◆ WHAT IS EXPECTED ◆
Please count the lines in the rows below that contain the string "element", matching case exactly, and give only that number.

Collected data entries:
-- Opening Marker --

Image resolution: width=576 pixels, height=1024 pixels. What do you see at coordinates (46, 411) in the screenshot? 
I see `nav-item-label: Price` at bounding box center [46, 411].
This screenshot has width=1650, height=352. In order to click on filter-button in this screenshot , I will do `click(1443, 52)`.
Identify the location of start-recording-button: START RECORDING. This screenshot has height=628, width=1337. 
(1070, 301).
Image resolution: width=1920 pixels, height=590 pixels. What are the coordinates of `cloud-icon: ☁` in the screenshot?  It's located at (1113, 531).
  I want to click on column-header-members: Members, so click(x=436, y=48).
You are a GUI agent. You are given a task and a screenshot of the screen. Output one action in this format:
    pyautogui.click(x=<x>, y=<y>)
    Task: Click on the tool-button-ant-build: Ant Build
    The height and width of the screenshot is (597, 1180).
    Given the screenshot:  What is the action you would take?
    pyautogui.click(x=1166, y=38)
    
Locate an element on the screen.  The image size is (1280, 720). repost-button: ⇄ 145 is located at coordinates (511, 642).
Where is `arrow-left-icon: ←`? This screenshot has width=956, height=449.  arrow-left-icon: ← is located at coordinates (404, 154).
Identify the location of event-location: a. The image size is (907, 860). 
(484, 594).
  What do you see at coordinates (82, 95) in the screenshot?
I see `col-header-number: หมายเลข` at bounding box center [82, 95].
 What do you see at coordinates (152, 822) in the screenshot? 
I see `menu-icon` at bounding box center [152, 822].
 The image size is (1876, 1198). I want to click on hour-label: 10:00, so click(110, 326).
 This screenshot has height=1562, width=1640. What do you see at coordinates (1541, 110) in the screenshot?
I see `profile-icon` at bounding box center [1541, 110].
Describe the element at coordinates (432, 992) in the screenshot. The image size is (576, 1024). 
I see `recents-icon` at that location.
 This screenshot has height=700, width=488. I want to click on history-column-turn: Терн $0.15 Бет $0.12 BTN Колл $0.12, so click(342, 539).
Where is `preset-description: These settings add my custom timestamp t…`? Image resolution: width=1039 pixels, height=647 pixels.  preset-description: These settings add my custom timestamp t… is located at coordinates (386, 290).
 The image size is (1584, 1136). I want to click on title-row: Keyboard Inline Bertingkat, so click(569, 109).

-- Closing Marker --

◆ OUTPUT FOR THIS EXERCISE ◆
2